While I agree that the harness is part of it, I think it's also a lack of epistemic understanding or awareness for what it means to actually solve a problem vs just get something kinda working; maybe if Claude Code or other harnesses made web search more likely or had a better way to make technical documentation and specs available to models, it would be better solvable there.

I often tell it to stop asking me and just keep going until it accomplishes X task; unfortunately it tends to assume I want something that only just barely works, in the sense that it means it's time to stop once its there, which is I don't think a harness by itself could easily address (ultimately the model itself needs to determine the stopping points unless I literally specify by hand hidden evaluation criteria).
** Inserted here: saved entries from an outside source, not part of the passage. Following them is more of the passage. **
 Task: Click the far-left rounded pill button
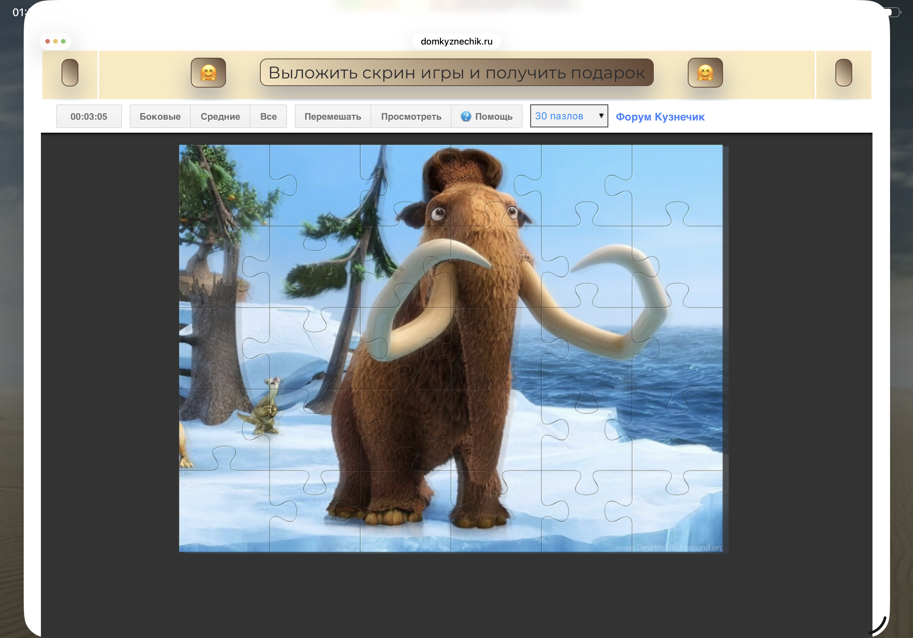tap(70, 72)

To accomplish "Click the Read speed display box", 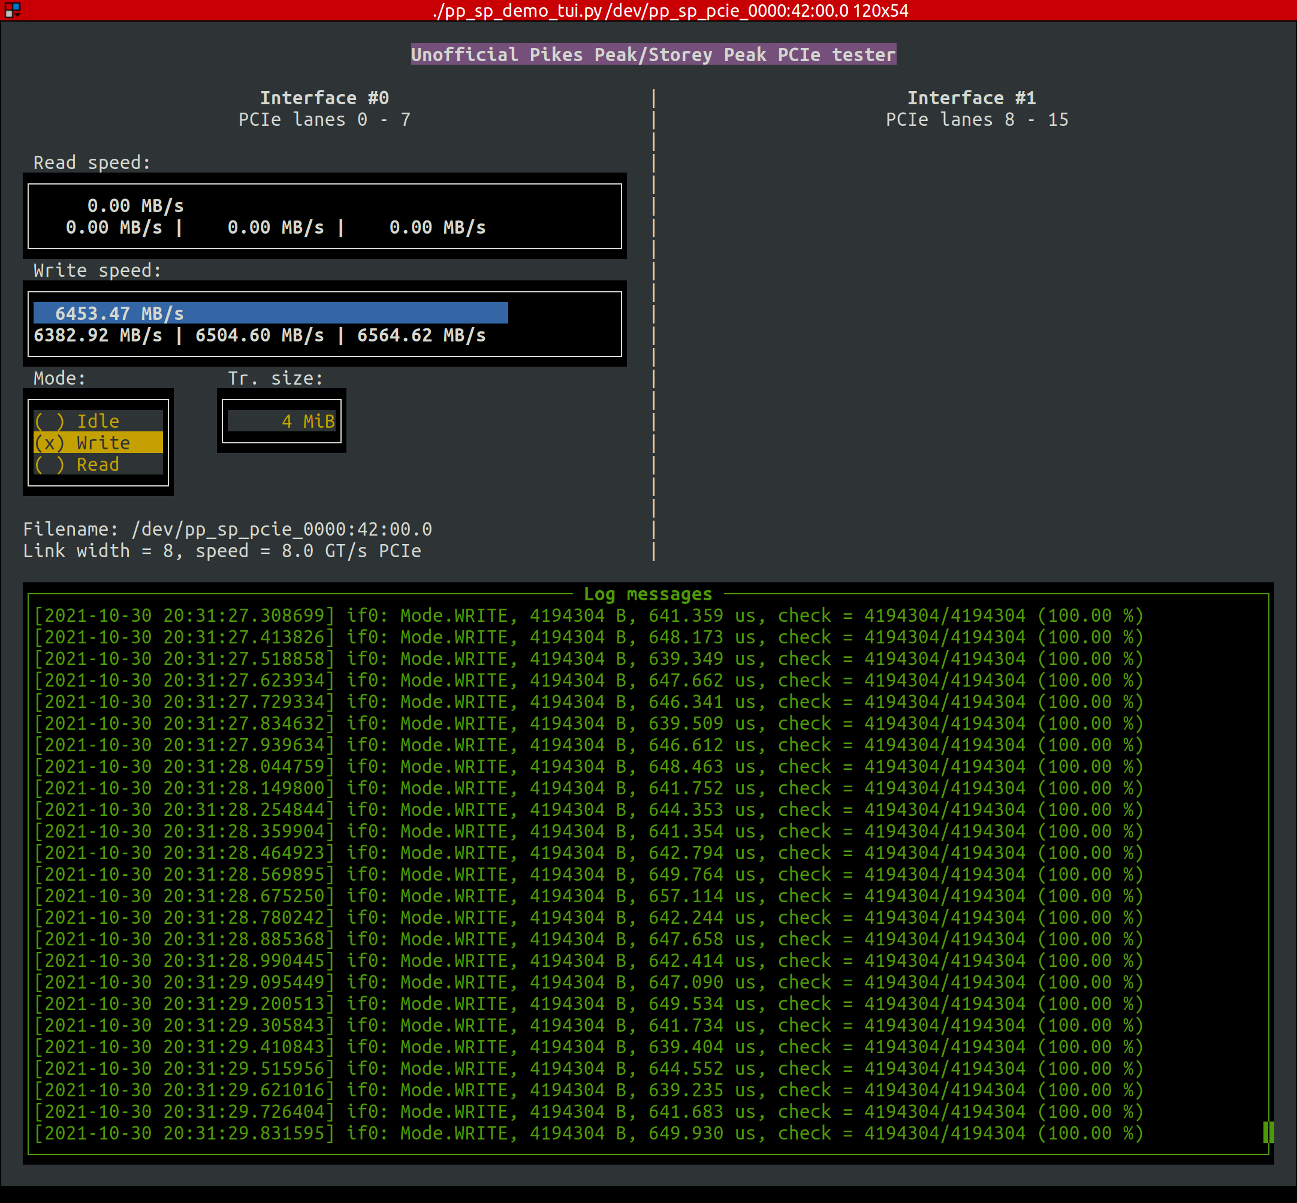I will pyautogui.click(x=326, y=217).
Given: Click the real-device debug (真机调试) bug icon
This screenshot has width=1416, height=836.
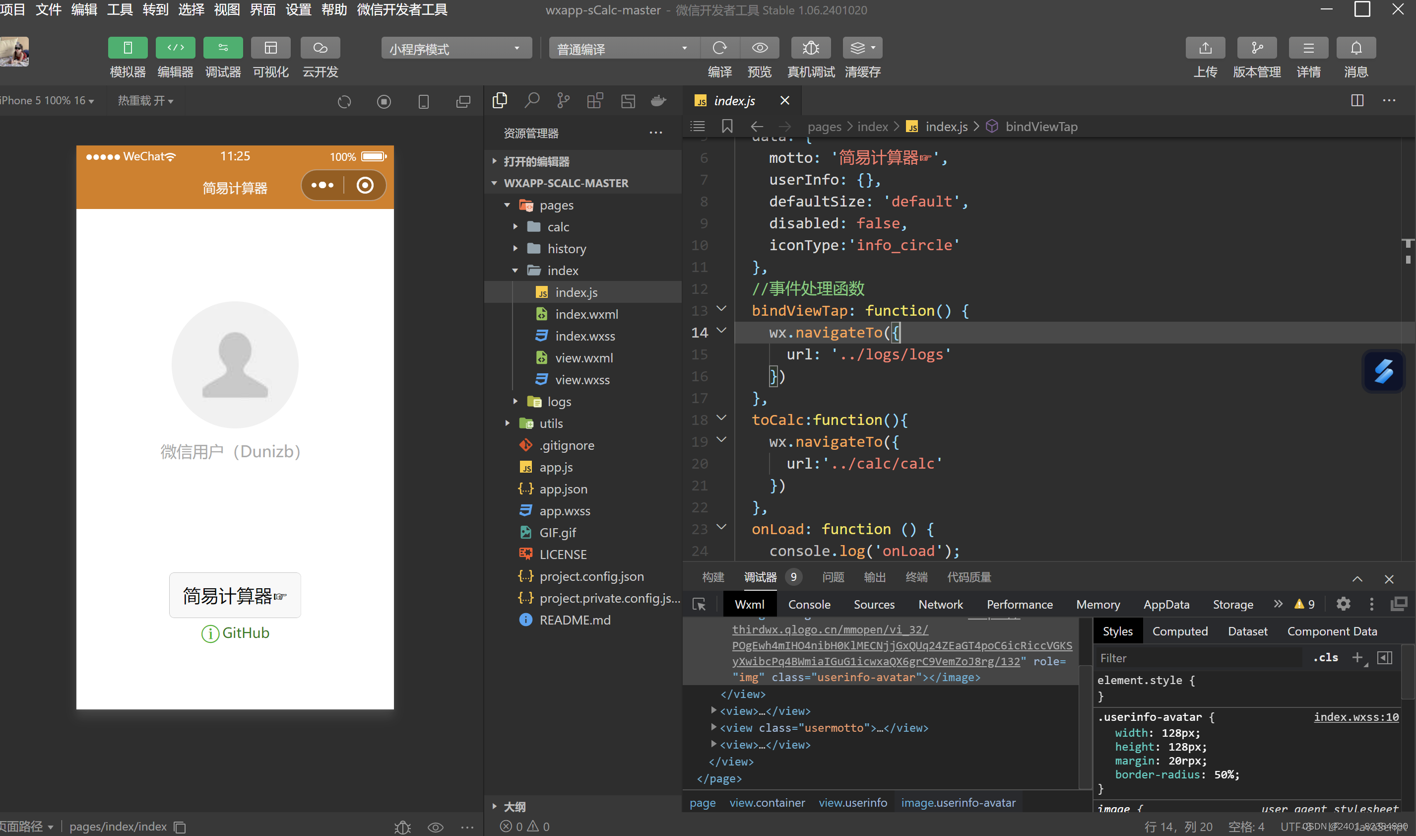Looking at the screenshot, I should pyautogui.click(x=810, y=48).
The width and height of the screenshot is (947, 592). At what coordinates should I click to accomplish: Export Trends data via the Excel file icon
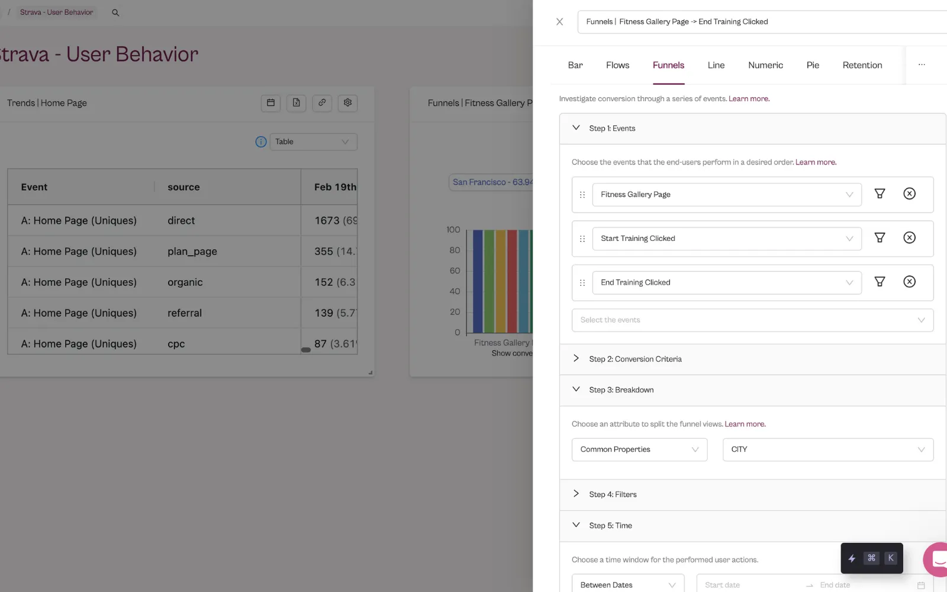[x=297, y=103]
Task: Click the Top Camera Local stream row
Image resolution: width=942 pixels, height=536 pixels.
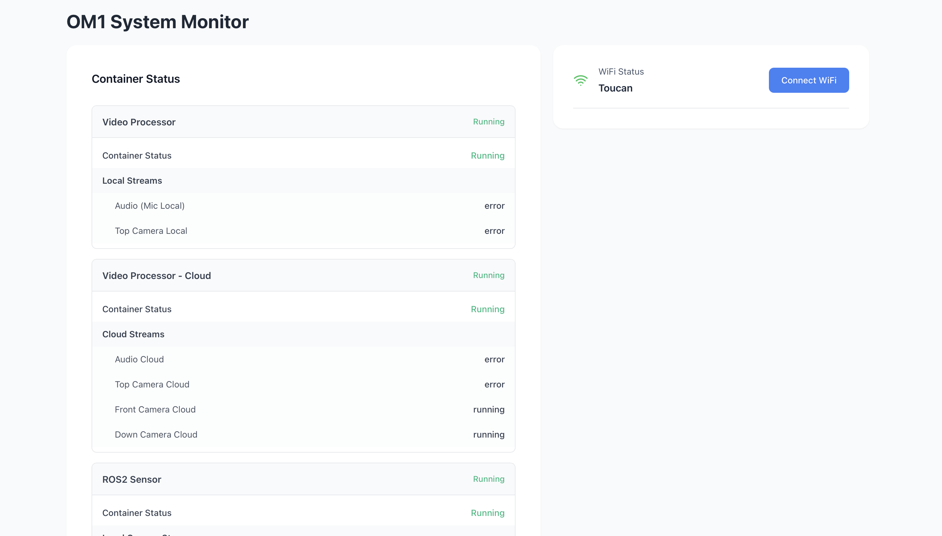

That's why think it's at least partially a training issue where the model gets rewarded for "solving" the problem within a certain amount of context/time without access to grounded knowledge (eg looking up the actual spec for a format) nor adversarially/rigorously evaluated against a reviewer capable of finding all the edge cases/shortcuts preventing something from being a properly generalized solution. I don't want it to ask me for guidance when it's working on a well-specified problem, I want it to either find the right parser and use it, or to completely implement one against the spec, rather than write some half-assed string inserter that eg only works on the specific select statements my examples use right now. My understanding is that the Mythos/Fable models were better trained for this but from my brief foray into using Fable for work I wasn't that impressed. For me they need to get better at agentic search and self-eval still

There are still billion dollar opportunities in the harness/LLM space.

Having a reliable shared memory for hundreds of agentic AI users is something that's 95% snake oil at the moment. There are a few successes on an individual level (I really like Hermes[0]) but nothing scales to a company level easily.

It should be possible to (pre)configure all agentic harnesses used in a company to use a single source for information so that it'd automatically pick up internal libraries, conventions, licensing decisions etc and remember them across sessions.

I've had limited success with this on a personal level, but it's still not ingrained in the model because it would really need a custom harness. Hooks, skills, prompts get you like 80% of the way. I still need to do a "please check that the project matches the conventions defined in ..." regularly to catch any drift - especially on more vague stuff that can't be locked down with unit testing.